Fui emprestado para adquirir experiência, joguei e aprendi muitas coisas. Saí de uma bolha. A realidade do futebol é muito difícil e árdua para milhares de jogadores. Vi muitos em grandes dificuldades. Ouvi muitas histórias de superação, atletas que passaram fome, que pararam por lesões, com problemas familiares… A vida do futebol não é fácil. Meu espaço no clube foi diminuindo, um nítido sinal do epílogo de um longo ciclo de formação. Em 2014 eu passei a maior parte do tempo treinando separado. Fui emprestado em 2015 no mês de janeiro e retornei em abril.

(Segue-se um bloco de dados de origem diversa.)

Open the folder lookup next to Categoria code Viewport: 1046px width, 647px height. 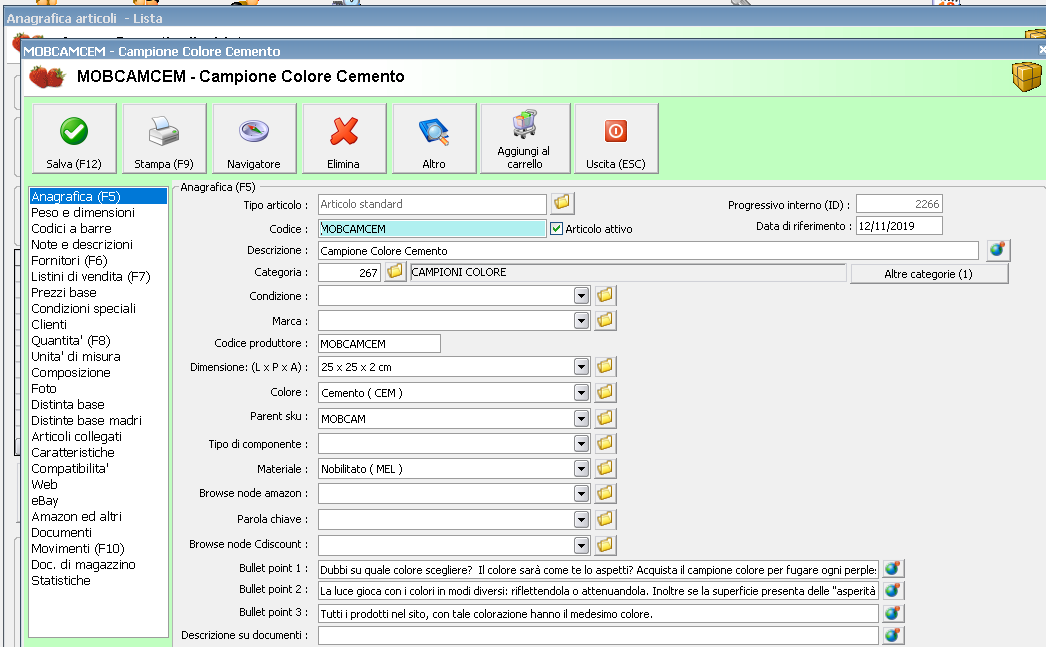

No dia do meu aniversário, dia 4 de junho completei 23 anos, também encerrei um ciclo de 12 anos no clube que me formou. Das duas décadas que tenho de vida, uma se passou vestindo o uniforme alvinegro, vivendo o dia a dia do clube, na alegria e na tristeza, na vitória e na derrota. Fiz muitos amigos que levarei daqui pra frente. Aprendi com todos que tive contato, dos porteiros ao presidente. Todos foram meus professores, me passaram ensinamentos e lições de vida. Entrei um menino e saí um homem, de amador a profissional.

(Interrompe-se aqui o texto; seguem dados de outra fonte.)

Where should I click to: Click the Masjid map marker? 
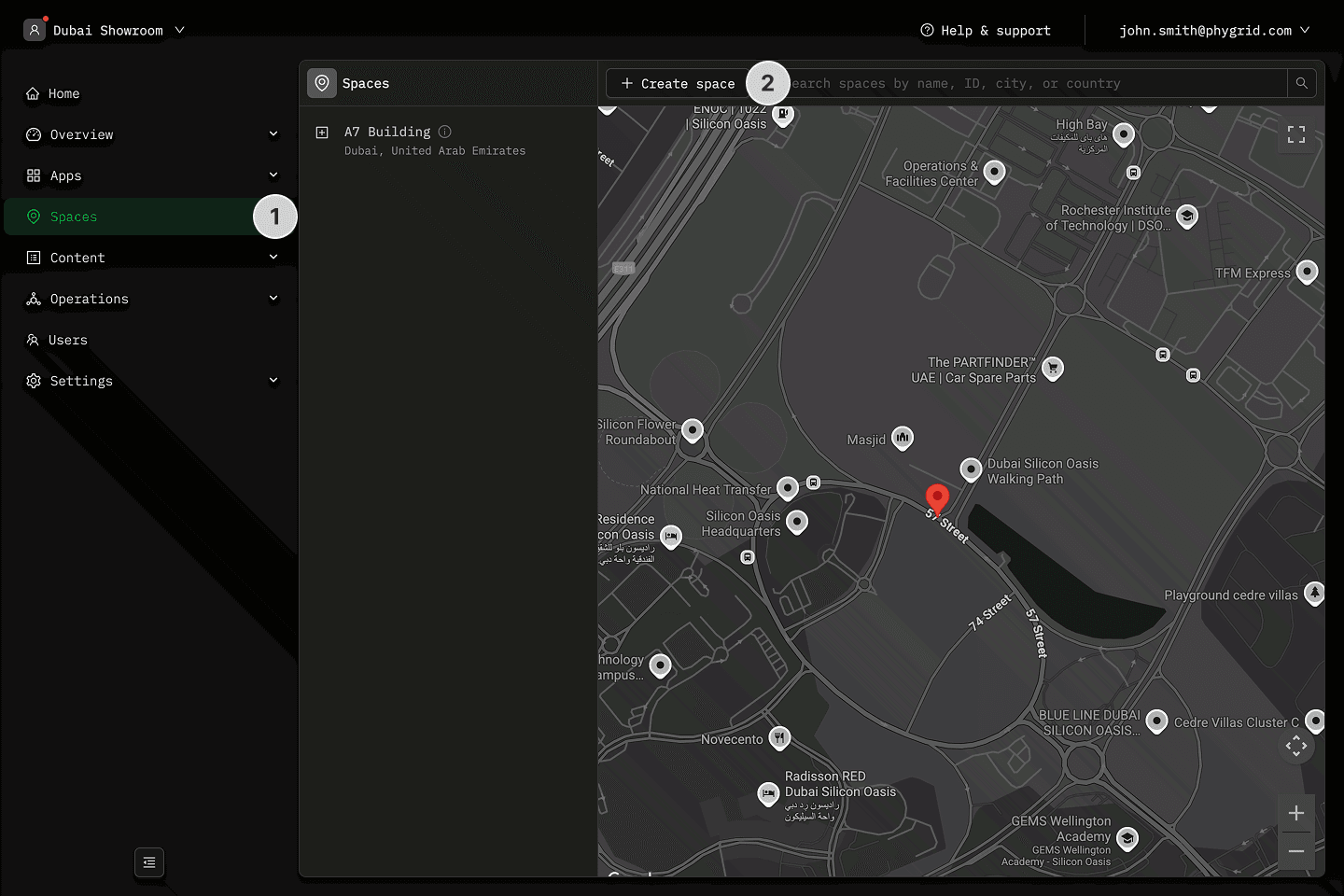point(902,438)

O grande motivo para formulação desta carta é o de agradecer ao clube por tudo que passei defendendo-o. Todos os momentos que vivi e todas as oportunidades que tive na vida são oriundos do meu esforço, mas sem duvida o clube Botafogo de Futebol e Regatas foi um grande catalisador para que tudo isso fosse possível. O balanço foi extremamente positivo, e só me cabe agradecer ao clube pelo qual sou um grande admirador e que guardo no meu coração com todo o carinho do mundo. Sempre estarei acompanhando e torcendo para que a sua estrela brilhe sempre. Por ora não pude me tornar um ídolo que estampa as suas galerias e que enche o seu presente e passado de muitas glórias. Seguirei a minha carreira como atleta, e torço para que seja um até breve.

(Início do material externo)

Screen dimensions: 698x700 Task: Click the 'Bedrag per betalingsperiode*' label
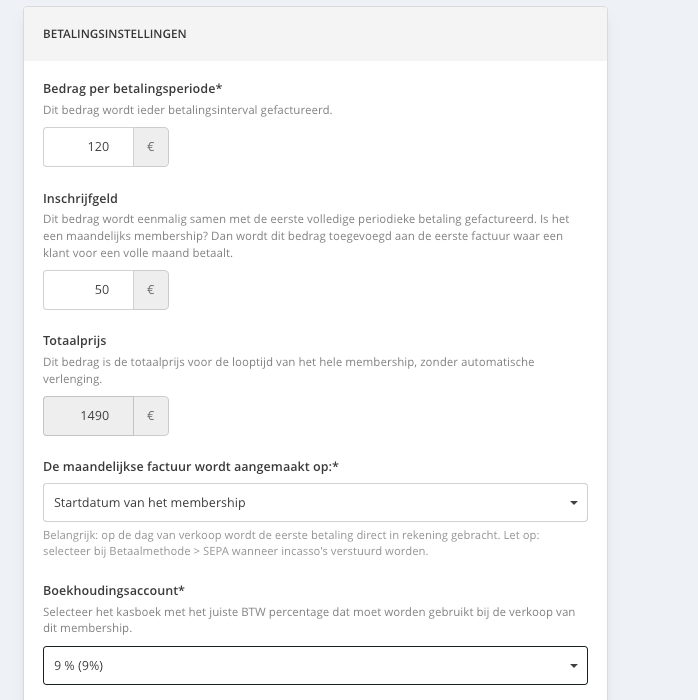coord(133,89)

Sou apenas um dentre tantos outros meninos que sonham em ser um jogador de futebol e que veem no Botafogo uma estrada para atingir tal objetivo. Muitos chegarão, muitos se despedirão assim como eu. Torço do fundo do meu coração para que muitos possam viver um pouco do que eu vivi no clube. E que saiam assim como eu saí. De um menino sonhador a um homem e atleta. Sou hoje um formando em Psicologia, atleta profissional e chefe de família. Tornei-me um bom filho, ajudei a minha família e aqueles que me ajudaram no início. Tornei-me um bom homem. E só tenho a agradecer ao Clube pela sua importância na minha vida e na minha formação. Obrigado por tudo, Botafogo de Futebol e Regatas.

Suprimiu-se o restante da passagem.